Public or private, this conversation has to be held in a safe environment. In 1-1 conversations, I use the following phrase to set up the environment, “I am curious. -followed by the question-.” Curiosity is safe, keeps my agenda out of the explanation so I can truly hear the other side of the story.

A university chancellor, I work with, conducts frequent “brown bag” lunch sessions with students at his campus. The “brown bag” aspect removes the formality, and creates a more candid dialogue.

You might create a small “brown bag” affair, with an intimate group of “curious” managers and invite the CEO. One of my rules is “no surprises,” so the invitation should be clear to the CEO that you are there to find out the current Vision of the Business Development activities of the company. There is likely a reasonable explanation for this shift in focus.

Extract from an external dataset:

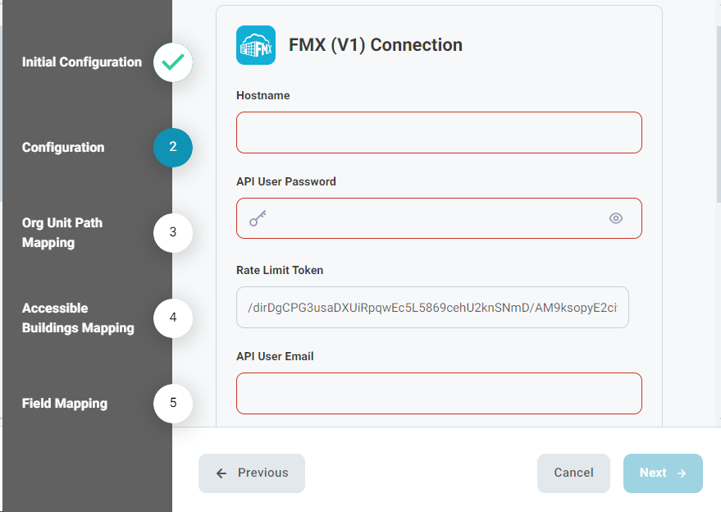Click the left arrow in Previous button
721x512 pixels.
(x=221, y=473)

You might find this “brown bag” affair becomes a regular event, once a month, once a quarter, and quite soon, will impact the culture of the company to promote this kind of curious communication.

Lost In Translation

From the Ask Tom mailbag –

Question:
In your Time Span workshop, you talk about the breakdowns in communication that can occur when a manager skips a layer, for example a Stratum IV manager working with a Stratum II supervisor. How can you tell when you have a lost-in-translation issue?

Response:

Communication breakdowns can occur for many reasons. Elliott Jaques, in his Time Span research often found, that problems we attribute to communication breakdowns or personality issues, turn out to be a misalignment in organizational structure.

A Stratum IV manager and a Stratum II supervisor are typically working on goals with markedly different Time Spans. Even looking at the same problem, their analysis will be different. The Stratum II supervisor may piece some of the elements together while the Stratum IV manager looks to see how this problem impacts other related systems down the road. Indeed, they may describe the problem using different words (terminology).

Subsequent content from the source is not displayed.